PROBLEM TO SOLVE:
Copy out the text of every record below word for word, leaving out the pictures.

ENTRIES PROVIDED:
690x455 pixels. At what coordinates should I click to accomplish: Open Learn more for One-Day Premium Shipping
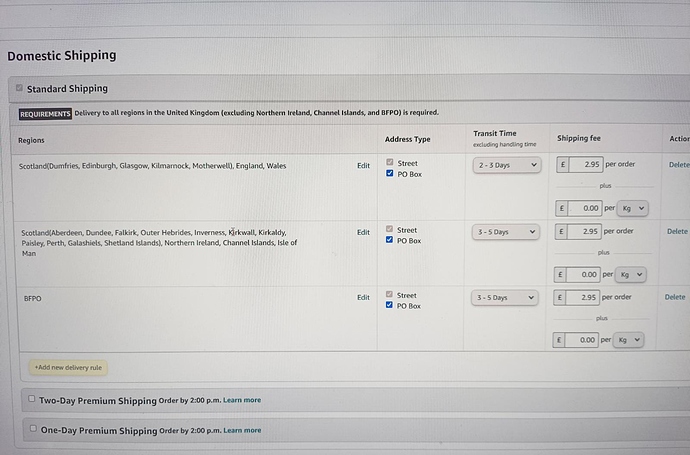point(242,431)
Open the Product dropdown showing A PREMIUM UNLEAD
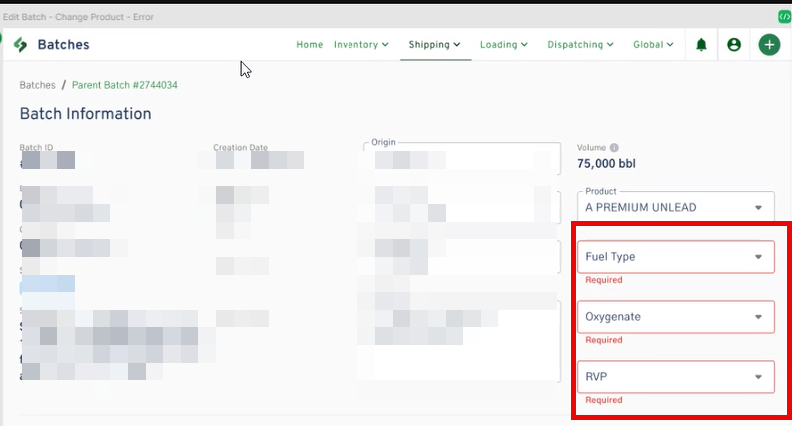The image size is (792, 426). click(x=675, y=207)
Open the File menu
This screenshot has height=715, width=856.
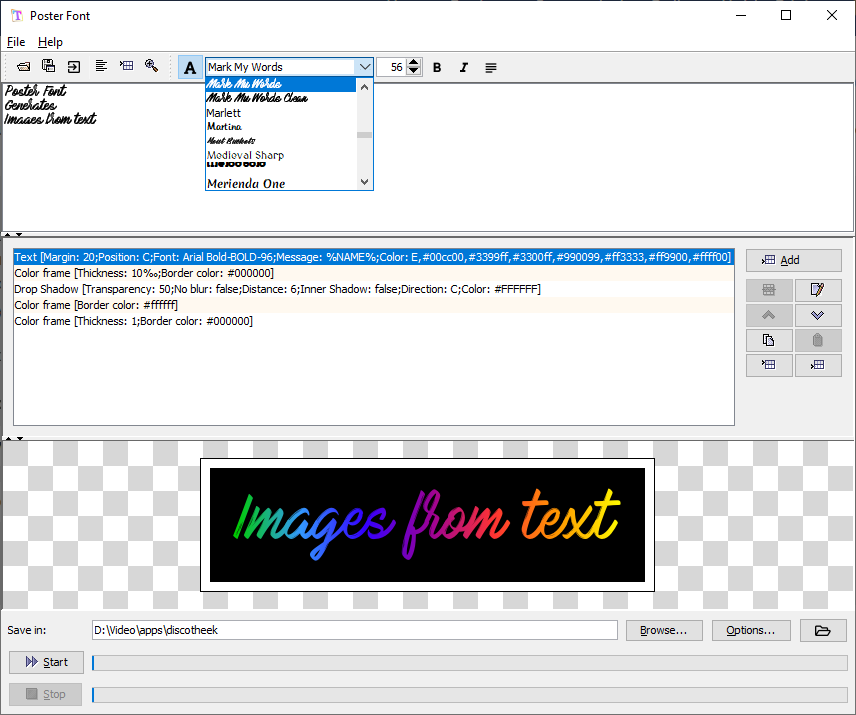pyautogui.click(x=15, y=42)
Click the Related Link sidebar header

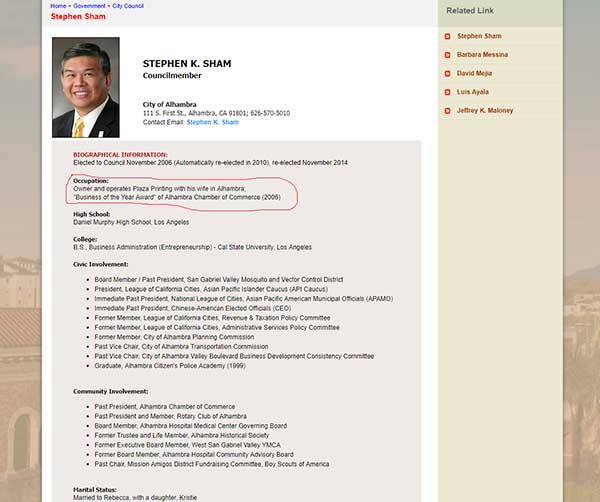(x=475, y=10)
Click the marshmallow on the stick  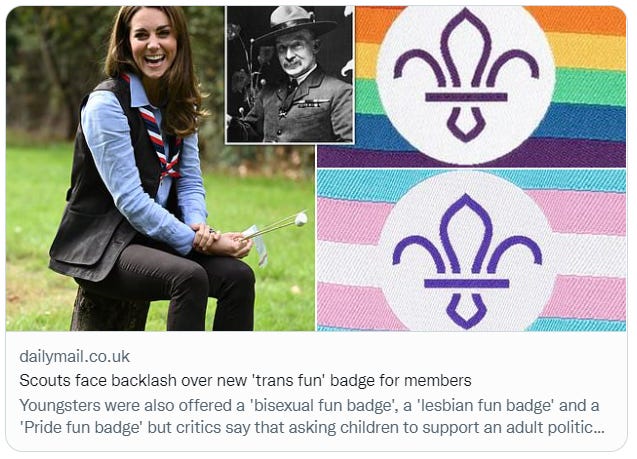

EXPECTED ANSWER:
690x455 pixels. At what coordinates should I click to accomplish: Open Learn more for One-Day Premium Shipping
point(242,431)
Open the Product dropdown showing A PREMIUM UNLEAD
The image size is (792, 426). click(x=675, y=207)
Open the File menu
This screenshot has height=715, width=856.
pyautogui.click(x=15, y=42)
Click the Related Link sidebar header

(x=475, y=10)
Click the marshmallow on the stick  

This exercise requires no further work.